### Source material
Start of Block
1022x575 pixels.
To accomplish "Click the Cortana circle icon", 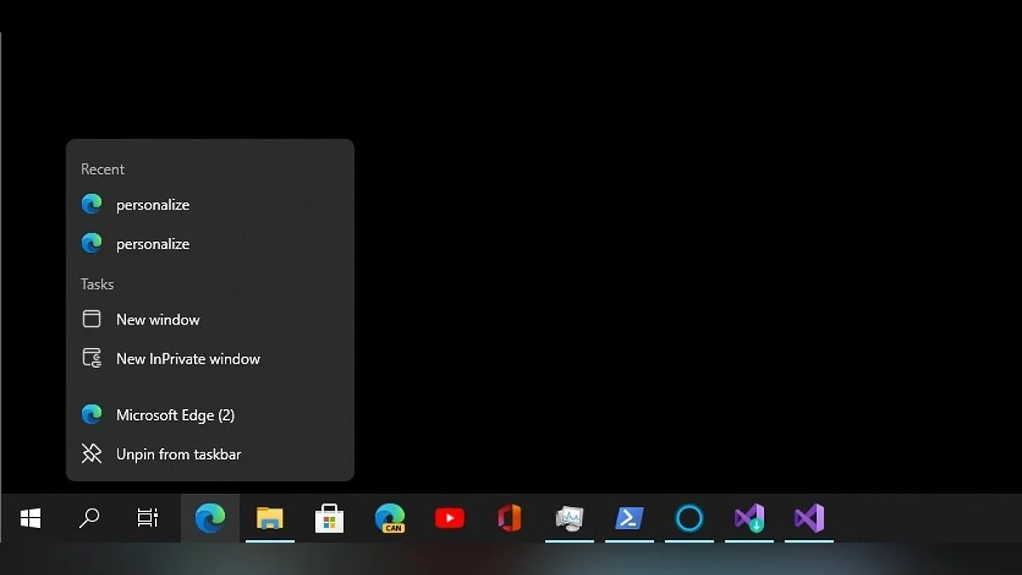I will 689,518.
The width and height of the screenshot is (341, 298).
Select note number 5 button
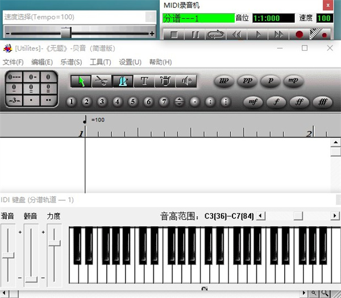tap(133, 102)
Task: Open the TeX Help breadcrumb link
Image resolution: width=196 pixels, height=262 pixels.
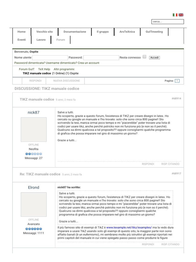Action: point(44,69)
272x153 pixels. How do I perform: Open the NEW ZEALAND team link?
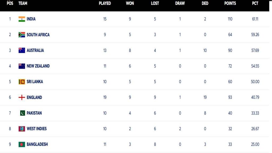click(38, 66)
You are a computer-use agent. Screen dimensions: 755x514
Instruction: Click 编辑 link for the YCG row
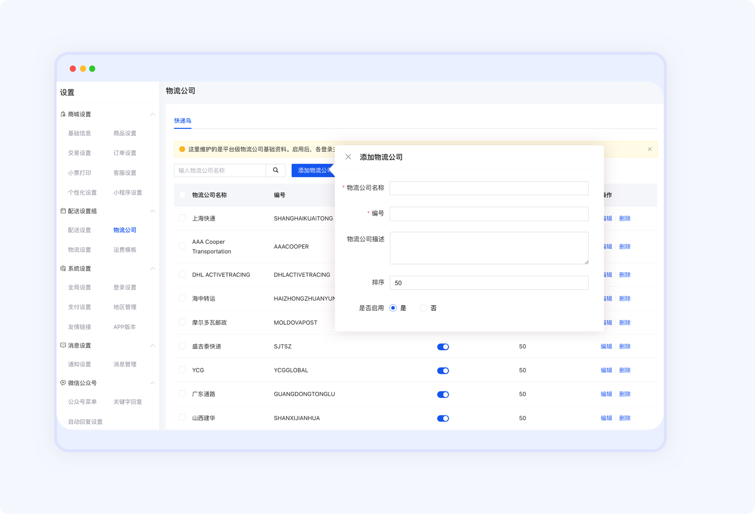tap(606, 370)
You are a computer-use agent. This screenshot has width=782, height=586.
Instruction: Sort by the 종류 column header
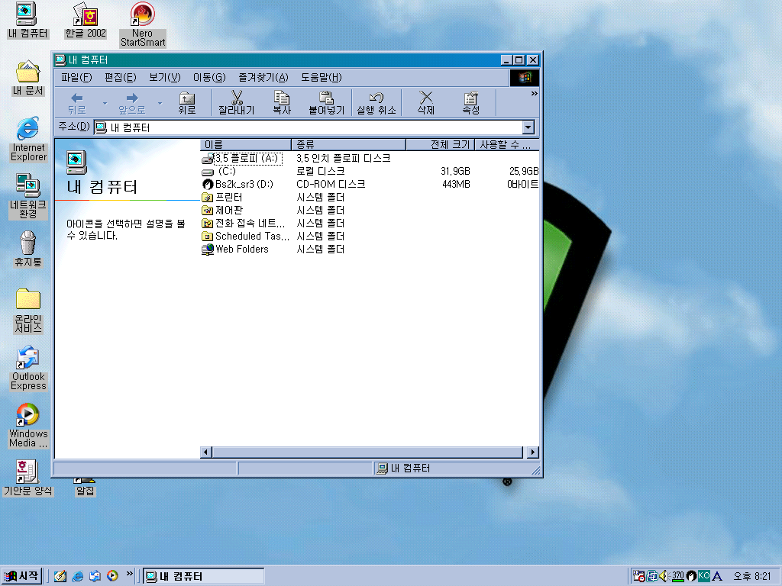click(x=347, y=144)
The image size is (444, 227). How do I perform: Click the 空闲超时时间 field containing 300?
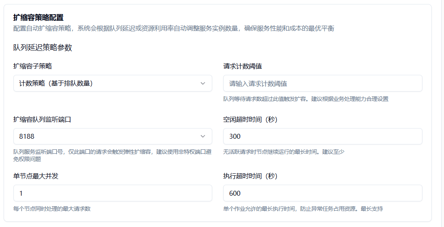pyautogui.click(x=322, y=136)
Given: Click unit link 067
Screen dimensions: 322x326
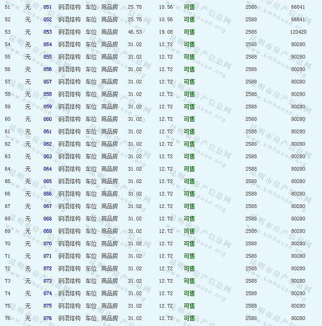Looking at the screenshot, I should (48, 206).
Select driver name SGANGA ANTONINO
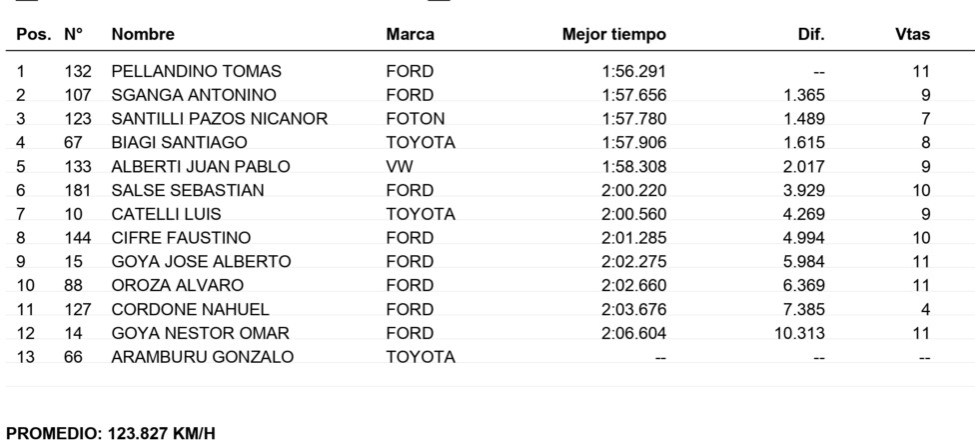 pyautogui.click(x=194, y=95)

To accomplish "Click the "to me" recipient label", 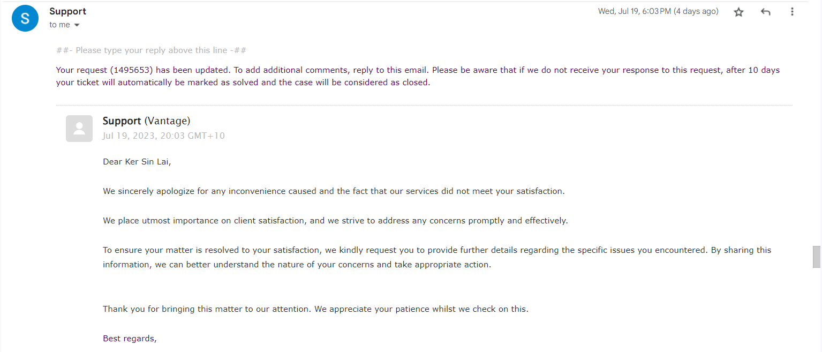I will coord(59,25).
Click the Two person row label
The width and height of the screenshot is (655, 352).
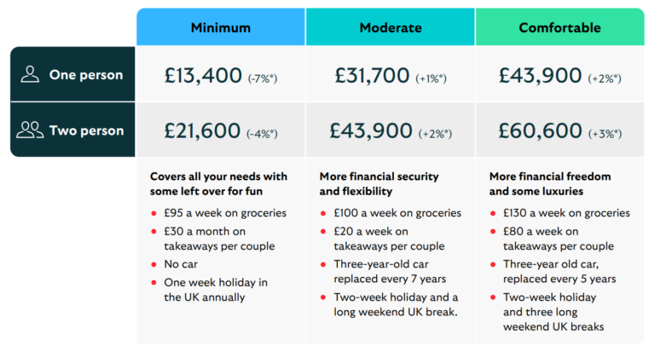(86, 130)
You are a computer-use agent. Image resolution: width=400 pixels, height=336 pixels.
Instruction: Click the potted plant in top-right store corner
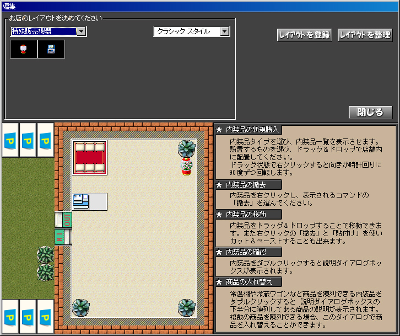click(186, 148)
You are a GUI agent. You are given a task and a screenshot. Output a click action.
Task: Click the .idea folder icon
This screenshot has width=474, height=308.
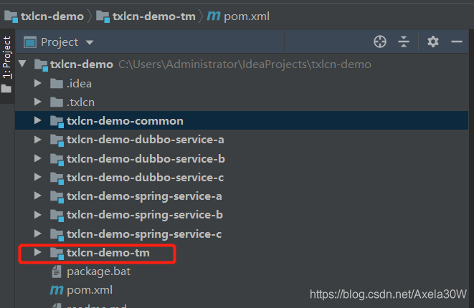[57, 83]
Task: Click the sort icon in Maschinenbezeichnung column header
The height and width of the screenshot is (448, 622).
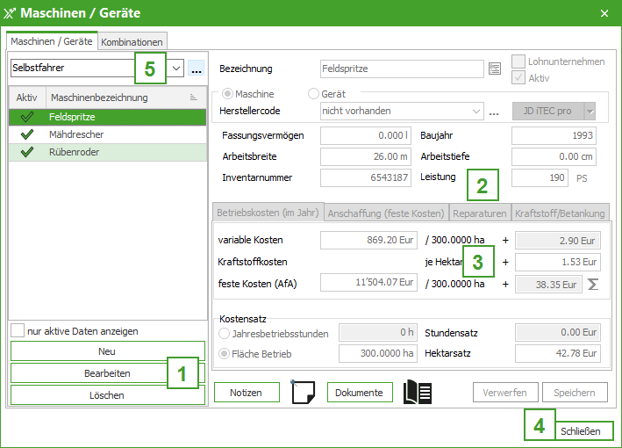Action: (194, 98)

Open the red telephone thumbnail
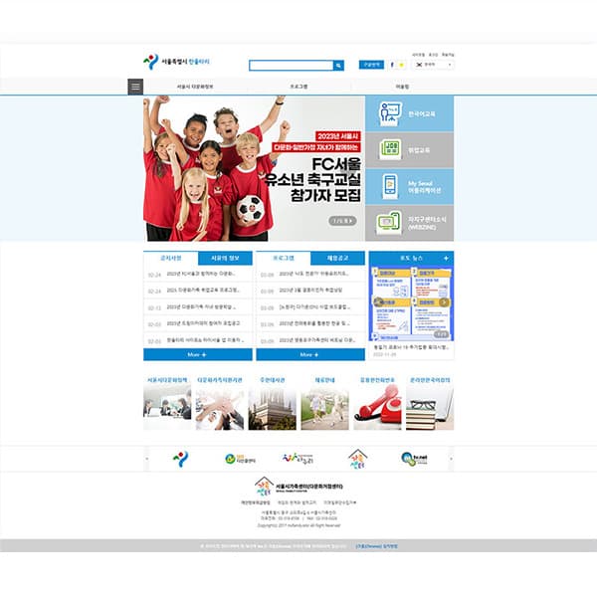[377, 407]
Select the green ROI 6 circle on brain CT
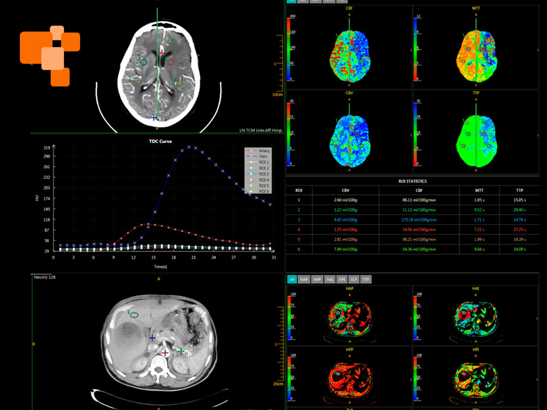 pos(180,83)
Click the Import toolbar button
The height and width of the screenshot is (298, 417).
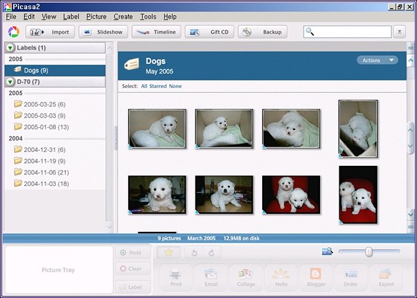tap(50, 32)
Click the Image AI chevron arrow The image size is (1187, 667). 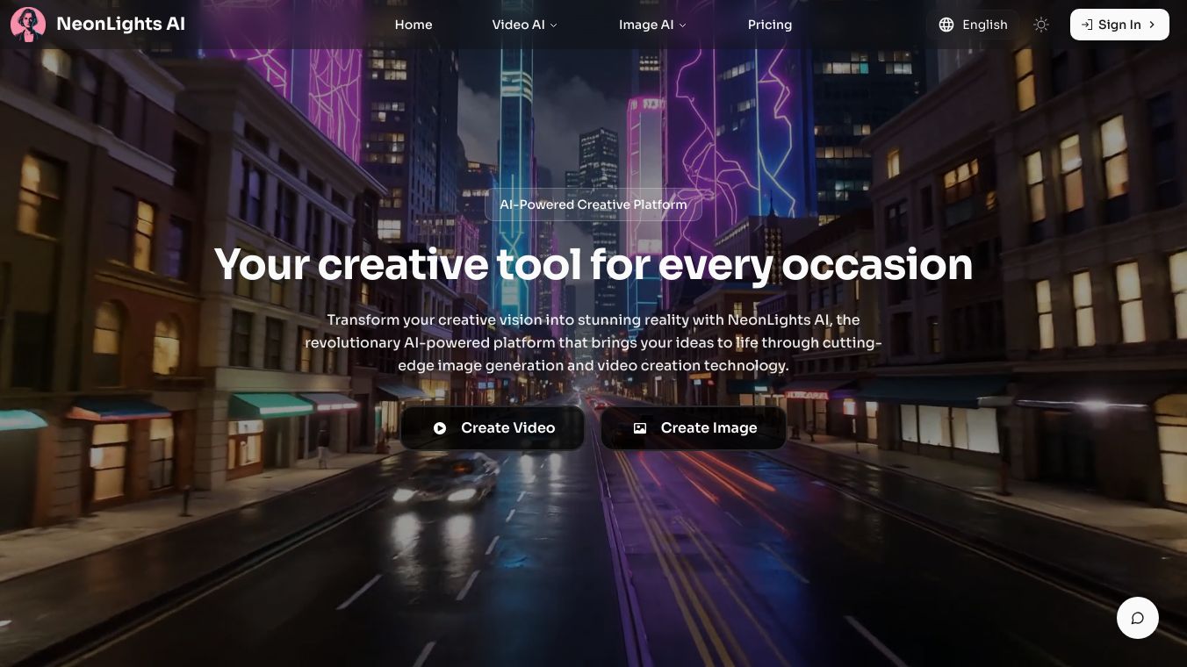tap(682, 25)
End of Block
### Activity
If a line of the data above contains "computer", copy it out.

### Answer section
You are a computer-use agent. Screen dimensions: 755x514
You are a computer-use agent. This screenshot has width=782, height=586.
You are a computer-use agent. Image resolution: width=400 pixels, height=336 pixels.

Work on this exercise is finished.